■ Prompt ■
Each line of the data needs to be transcribed exactly.

[Records from a collection]
_ _ _ _ _

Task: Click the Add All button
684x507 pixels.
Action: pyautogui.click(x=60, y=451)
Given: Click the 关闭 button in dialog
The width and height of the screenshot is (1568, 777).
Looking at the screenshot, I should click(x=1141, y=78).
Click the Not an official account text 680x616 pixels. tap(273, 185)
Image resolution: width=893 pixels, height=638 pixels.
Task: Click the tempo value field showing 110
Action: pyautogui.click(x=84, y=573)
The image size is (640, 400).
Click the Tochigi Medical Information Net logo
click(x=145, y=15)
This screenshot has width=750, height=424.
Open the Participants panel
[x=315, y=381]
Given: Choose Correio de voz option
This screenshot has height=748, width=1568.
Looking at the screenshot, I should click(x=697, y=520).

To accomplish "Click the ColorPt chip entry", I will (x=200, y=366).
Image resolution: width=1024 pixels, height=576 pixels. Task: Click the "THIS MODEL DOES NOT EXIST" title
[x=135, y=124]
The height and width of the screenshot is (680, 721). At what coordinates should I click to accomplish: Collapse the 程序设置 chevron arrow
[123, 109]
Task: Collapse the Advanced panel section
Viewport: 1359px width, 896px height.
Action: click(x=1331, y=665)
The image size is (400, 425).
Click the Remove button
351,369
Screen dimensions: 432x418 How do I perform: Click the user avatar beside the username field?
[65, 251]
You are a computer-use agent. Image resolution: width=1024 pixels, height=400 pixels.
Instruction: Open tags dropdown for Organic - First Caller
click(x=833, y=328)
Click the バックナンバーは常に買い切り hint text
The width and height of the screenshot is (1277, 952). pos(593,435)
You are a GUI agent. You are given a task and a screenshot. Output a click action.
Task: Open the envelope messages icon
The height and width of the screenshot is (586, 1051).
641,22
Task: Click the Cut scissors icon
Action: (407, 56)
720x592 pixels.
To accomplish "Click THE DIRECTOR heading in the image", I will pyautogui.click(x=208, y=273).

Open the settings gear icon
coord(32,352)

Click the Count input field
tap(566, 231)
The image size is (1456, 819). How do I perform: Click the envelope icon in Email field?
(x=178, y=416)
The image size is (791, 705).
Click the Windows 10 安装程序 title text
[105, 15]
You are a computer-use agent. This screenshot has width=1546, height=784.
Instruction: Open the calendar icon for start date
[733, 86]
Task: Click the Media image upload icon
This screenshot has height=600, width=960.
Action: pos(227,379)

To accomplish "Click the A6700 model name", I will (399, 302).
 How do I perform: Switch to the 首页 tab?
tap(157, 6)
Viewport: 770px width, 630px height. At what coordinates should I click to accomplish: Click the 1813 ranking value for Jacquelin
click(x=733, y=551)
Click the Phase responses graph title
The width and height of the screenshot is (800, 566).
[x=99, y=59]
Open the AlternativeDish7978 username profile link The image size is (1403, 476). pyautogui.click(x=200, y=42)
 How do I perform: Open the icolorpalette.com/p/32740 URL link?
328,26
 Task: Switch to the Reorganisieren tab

_ _ _ _ _

■ Solution to this problem ■
Task: Click the Add All button
684x507 pixels.
Action: pyautogui.click(x=60, y=451)
Given: Click the 关闭 button in dialog
The width and height of the screenshot is (1568, 777).
Looking at the screenshot, I should click(x=1141, y=78).
Click the Not an official account text 680x616 pixels. tap(273, 185)
Image resolution: width=893 pixels, height=638 pixels.
Task: Click the tempo value field showing 110
Action: pyautogui.click(x=84, y=573)
The image size is (640, 400).
Click the Tochigi Medical Information Net logo
click(x=145, y=15)
This screenshot has width=750, height=424.
Open the Participants panel
[x=315, y=381]
Given: Choose Correio de voz option
This screenshot has height=748, width=1568.
Looking at the screenshot, I should click(x=697, y=520).

To accomplish "Click the ColorPt chip entry", I will (x=200, y=366).
Image resolution: width=1024 pixels, height=576 pixels. Task: Click the "THIS MODEL DOES NOT EXIST" title
[x=135, y=124]
The height and width of the screenshot is (680, 721). At what coordinates should I click to accomplish: Collapse the 程序设置 chevron arrow
[123, 109]
Task: Collapse the Advanced panel section
Viewport: 1359px width, 896px height.
Action: click(x=1331, y=665)
The image size is (400, 425).
Click the Remove button
351,369
Screen dimensions: 432x418 How do I perform: Click the user avatar beside the username field?
[65, 251]
You are a computer-use agent. Image resolution: width=1024 pixels, height=400 pixels.
Instruction: Open tags dropdown for Organic - First Caller
click(x=833, y=328)
Click the バックナンバーは常に買い切り hint text
The width and height of the screenshot is (1277, 952). pos(593,435)
You are a GUI agent. You are given a task and a screenshot. Output a click action.
Task: Open the envelope messages icon
The height and width of the screenshot is (586, 1051).
641,22
Task: Click the Cut scissors icon
Action: (407, 56)
720x592 pixels.
To accomplish "Click THE DIRECTOR heading in the image", I will pyautogui.click(x=208, y=273).

Open the settings gear icon
coord(32,352)

Click the Count input field
tap(566, 231)
The image size is (1456, 819). How do I perform: Click the envelope icon in Email field?
(x=178, y=416)
The image size is (791, 705).
Click the Windows 10 安装程序 title text
[105, 15]
You are a computer-use agent. This screenshot has width=1546, height=784.
Instruction: Open the calendar icon for start date
[733, 86]
Task: Click the Media image upload icon
This screenshot has height=600, width=960.
Action: pos(227,379)

To accomplish "Click the A6700 model name", I will (399, 302).
 How do I perform: Switch to the 首页 tab?
tap(157, 6)
Viewport: 770px width, 630px height. At what coordinates should I click to accomplish: Click the 1813 ranking value for Jacquelin
click(x=733, y=551)
Click the Phase responses graph title
The width and height of the screenshot is (800, 566).
[x=99, y=59]
Open the AlternativeDish7978 username profile link The image size is (1403, 476). pyautogui.click(x=200, y=42)
 How do I perform: Open the icolorpalette.com/p/32740 URL link?
328,26
 Task: Switch to the Reorganisieren tab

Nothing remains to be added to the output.